To date, no cure exists and the only treatment options available are low vision aids and training programs that help people adapt to life with low or no vision.
New Research Has Made Progress Toward Treating RP, But A Cure Still Eludes Patients
As researchers discover more about the underlying genetics of RP, four novel treatment approaches have emerged: gene augmentation therapy, cell replacement therapy, retinal implants, and small molecule intervention.
Gene Augmentation Therapy
Clinical-stage companies like MeiraGTx Holdings PLC MGTX, 4D Molecular Therapeutics FDMT and Coave Therapeutics (private) are investing in gene therapies that each target specific genes that have been linked to RP.
By delivering functional copies of those genes to the retina, the hope is that the newly introduced genes can help preserve or improve vision. However, it’s typically most effective when used in the early stages as it’s better at preserving existing vision than restoring lost vision.
Cell Replacement Therapy
Cell replacement therapy involves repopulating the retina with new photoreceptors generated from retinal progenitor cells (a kind of stem cell) transplanted into the eye. For example, Bayer AG BAYRY partnered with other biotechs and research centers last year to fund a stem cell transplant therapy to replace damaged and dying photoreceptors in the retinas of RP patients.
But as with other transplants, this treatment approach comes with the risk that the patient’s immune system will reject the donor cells. Even when cells aren’t rejected, transplanted cells have a low survival rate, meaning only a few of the new photoreceptor precursors actually get integrated into the patient’s retina.
Retinal implants are electronic devices that can act as a substitute for lost photoreceptors. The Orion Visual Cortical Prosthesis System from Vivani Medical Inc. VANI, for example, is an implant that bypasses the optic nerve and directly stimulates the visual cortex. The implant has a wireless receiver that picks up video captured by a small camera mounted on glasses and converts that into electrical impulses that are then sent to the visual cortex to be processed similarly to the way that cortex once processed signals sent from the eye.
Though still in clinical trials, patients who have received the implant so far have had some visual function restored. However, even in the best case scenario, it’s not a perfect solution.

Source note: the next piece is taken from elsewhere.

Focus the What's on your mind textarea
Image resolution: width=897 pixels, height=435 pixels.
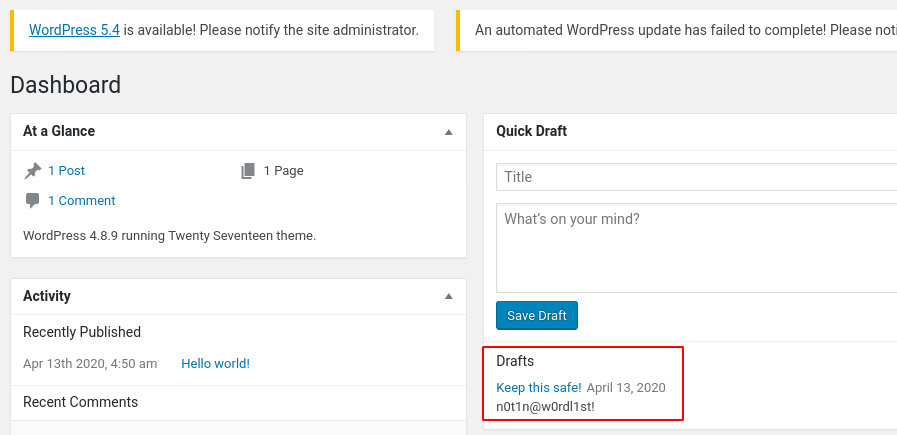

The artificial substitute for vision can improve the ability to detect shapes and movement — an important difference for RP patients with near-total blindness — but it doesn’t restore full sight to patients.
Kiora’s KIO-301 May Help Restore Lost Eyesight
Kiora’s KIO-301 is a small-molecule treatment that could potentially restore sight to people with RP. “Molecular photoswitches” that change shape in response to changing light levels are injected directly into the eye where they can convert downstream retinal cells, like retinal ganglion cells (RGCs) into light-sensitive cells that can act similarly to photoreceptors.
RGCs are normally the relay cells that take signals sent from healthy photoreceptors and pass them along to the brain to be “translated” into visual information. Without photoreceptor cells giving them signals, though, they become inactive.
So KIO-301 aims to modify these inactive signaling cells by attaching the molecular photoswitches to them. With their new attachments, these downstream retinal cells would be able to pull double duty: sensing light and converting it into a signal to relay to the brain.
Because it works by attaching to RGCs, it has the potential to treat RP patients regardless of the specific gene mutation causing their vision loss as well as patients with age-related retinal degeneration, even in later stages of disease progression. It would also be a less invasive (and potentially more effective) procedure than retinal implants.
Kiora received approval and has reported plans to begin enrolling patients in a Phase 1b study of KIO-301 this year, with the expectation of reporting rolling data on safety and efficacy before year end and into 1Q23.